Thursday, 3 September 2015

N Queen Problem : Placing N (natural number) Queens in a NXN chess board such that each queen is safe from the rest of the queens. | Java , Back tracking


Dear Friends,

I am here with you with another problem based upon back tracking. Its the Famous N Queen Problem.

Suppose we have a NXN matrix and we have N Queens. A Queen has a nature of attacking. If She is positioned at any cell then she can attack in all the four directions [Up,Bottom,Left,Right] and also can attack diagonally [Up-Left,Up-Right,Bottom-Left,Bottom-Right]
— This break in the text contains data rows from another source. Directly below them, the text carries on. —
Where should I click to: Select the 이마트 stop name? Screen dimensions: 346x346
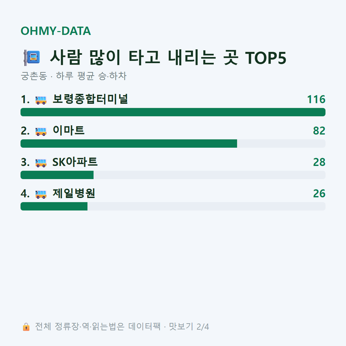tap(68, 130)
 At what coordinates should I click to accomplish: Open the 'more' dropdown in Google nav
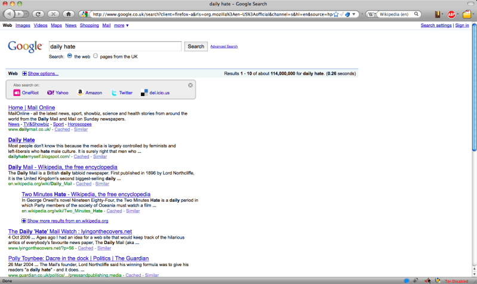tap(121, 26)
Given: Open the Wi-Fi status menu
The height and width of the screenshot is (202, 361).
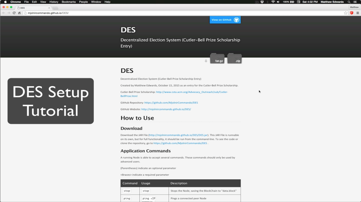Looking at the screenshot, I should (x=273, y=2).
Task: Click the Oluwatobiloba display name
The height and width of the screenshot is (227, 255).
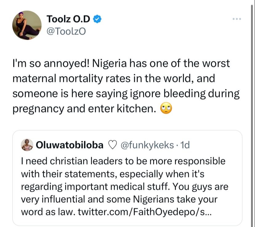Action: 70,145
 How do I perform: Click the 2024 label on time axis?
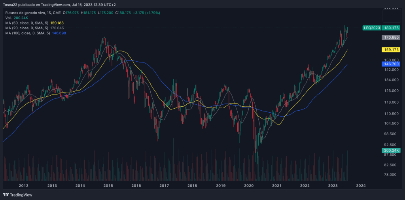[361, 185]
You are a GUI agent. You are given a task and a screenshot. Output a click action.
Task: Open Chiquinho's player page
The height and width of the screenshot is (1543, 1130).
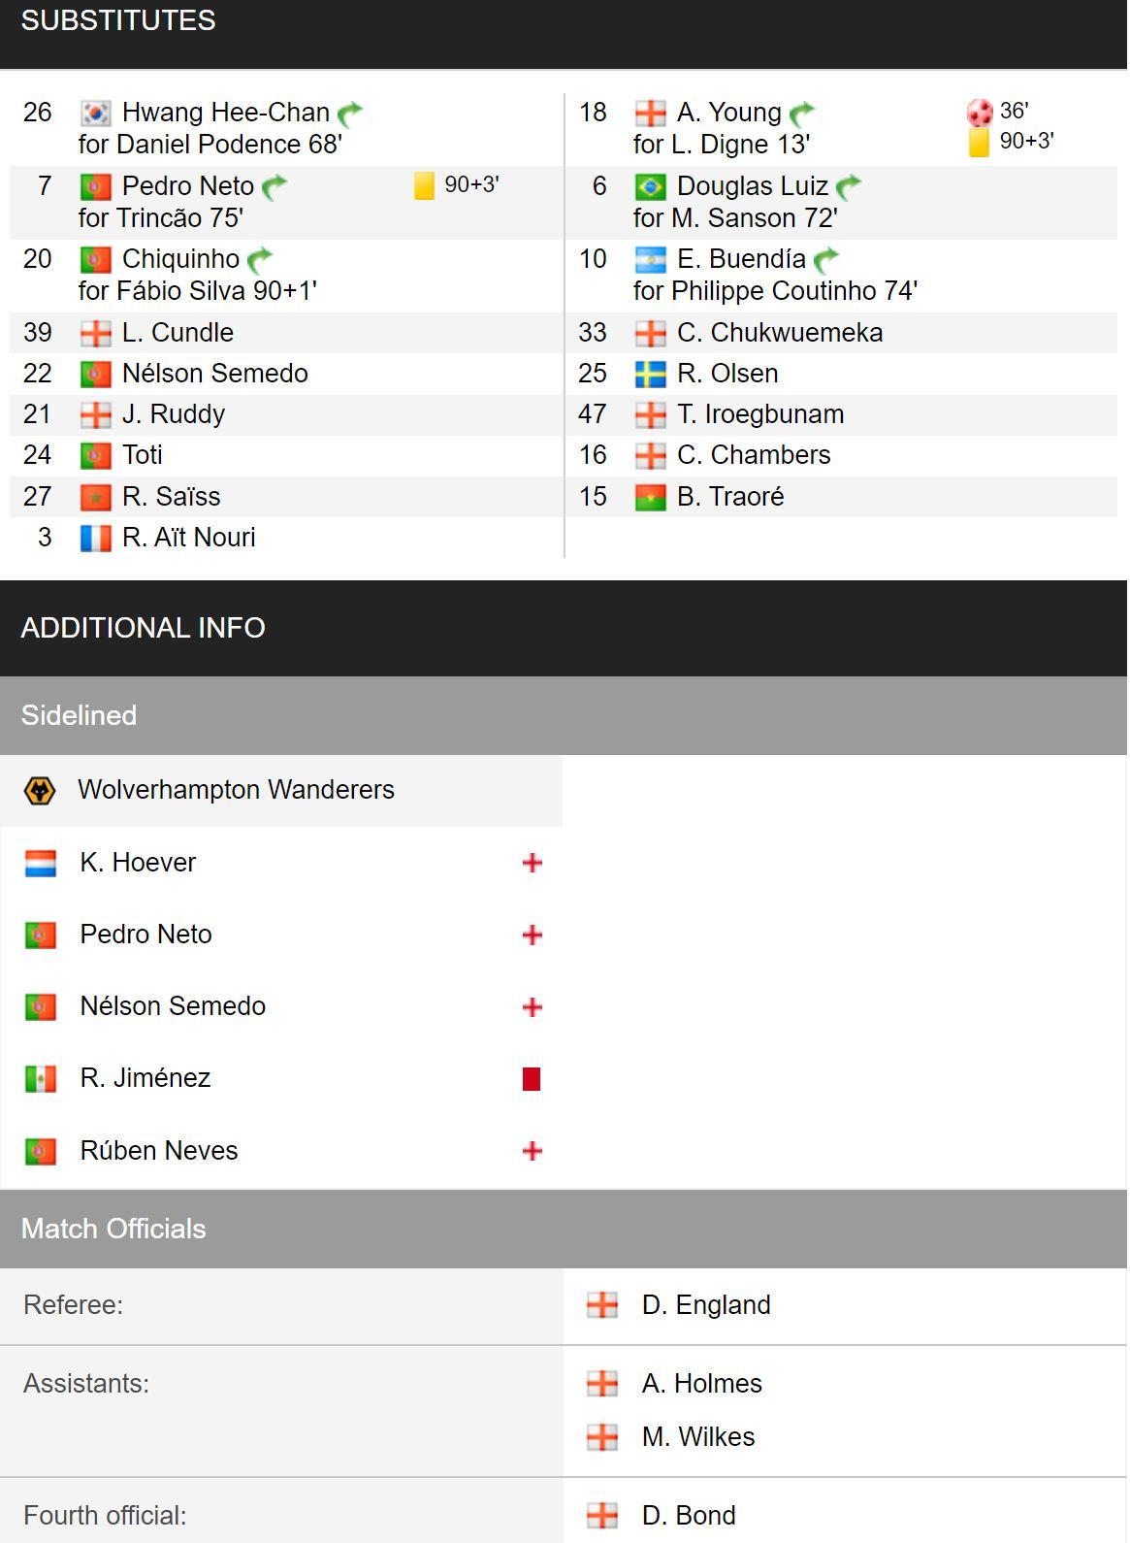click(x=180, y=259)
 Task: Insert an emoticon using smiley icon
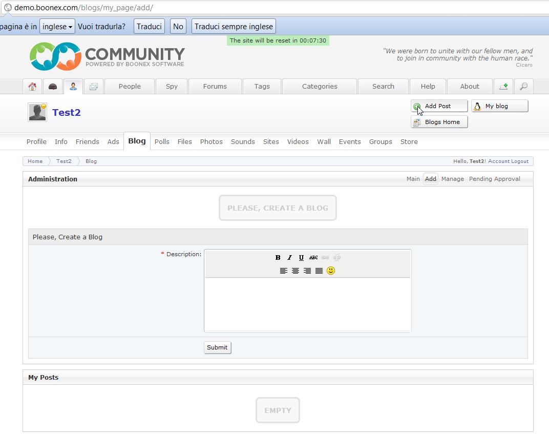(331, 271)
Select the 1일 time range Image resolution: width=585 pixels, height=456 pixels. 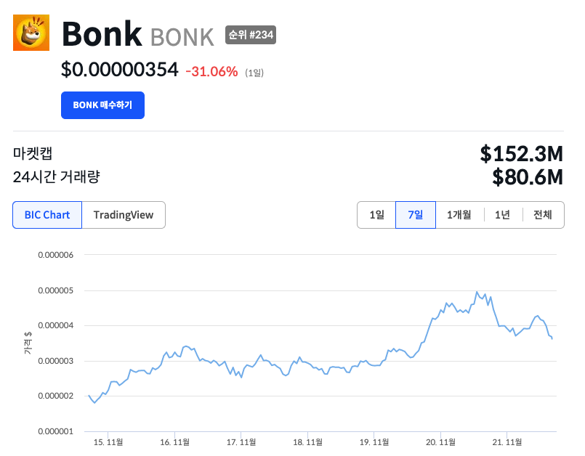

Friends if we have N Queens then we have solution for all the Natural numbers as values of N except 2 and 3.

Below is my solution to this problem. Code is in Java and its based upon Recursion and Back Tracking.


package com.study.backtracking;
/**
 * 
 * @author Krishna.k
 * 
 * Problem :N queen problem  :  Placing N queens on NXN chess board.
 * 
 * Solution exists for each natural number except for N = 2 and N = 3.
 * 
 * Solution is based on Back Tracking.
 *
 */
public class NQueenSolution {
    public static void main(String[] args) {
        int N = 5; // number of queens and the size of the board
        int[][] board = new int[N][N];
        NQueenSolution solution = new NQueenSolution();
        boolean isSolved = solution.solveNQueen(board, N, 0);
        
        if(isSolved){
            System.out.println("Solution exists");
            for(int i = 0 ; i < N ; i++){
                for(int j = 0; j < N ; j++){
                    System.out.print(board[i][j]+"  ");
                }
                System.out.println();
            }
        }
        else{
            System.out.println("Solution does not exists");
        }
    }
    

    public boolean solveNQueen(int[][] board, int N, int col) {
        if(col == N){
            return true; // all the queens have been placed successfully
        }
        for(int row = 0; row < N; row++){
            if(isSafeFromLeft(board, row, col) && isSafeFromBottomLeft(board, N, row, col) &&  isSafeFromTopLeft(board, row, col)){
                board[row][col] = 1;// this is a safe row and we proceed with next columns
                if(solveNQueen(board, N, col+1)){
                    return true; // returning true during back track with true as return type.
                }else{
                    board[row][col] = 0; // reseting the cell during back track with false as return type.
                }
            }
        }
        return false;
    }

    public boolean isSafeFromTopLeft(int[][] board, int row, int col) {
        int traverseRow = row - 1;
        int traverseCol = col - 1;
        while (traverseRow >= 0 && traverseCol >= 0) {
            if (board[traverseRow][traverseCol] == 1) {
                return false;
            }
            traverseRow = traverseRow - 1;
            traverseCol = traverseCol - 1;
        }
        return true;
    }

    public boolean isSafeFromLeft(int[][] board, int row, int col) {
        int traverseCol = col - 1;
        while (traverseCol >= 0) {
            if (board[row][traverseCol] == 1) {
                return false;
            }
            traverseCol = traverseCol - 1;
        }
        return true;
    }

    public boolean isSafeFromBottomLeft(int[][] board, int N, int row, int col) {
        int traverseRow = row + 1;
        int traverseCol = col - 1;
        while (traverseRow < N && traverseCol >= 0) {
            if (board[traverseRow][traverseCol] == 1) {
                return false;
            }
            traverseRow = traverseRow + 1;
            traverseCol = traverseCol - 1;
        }
        return true;
    }
}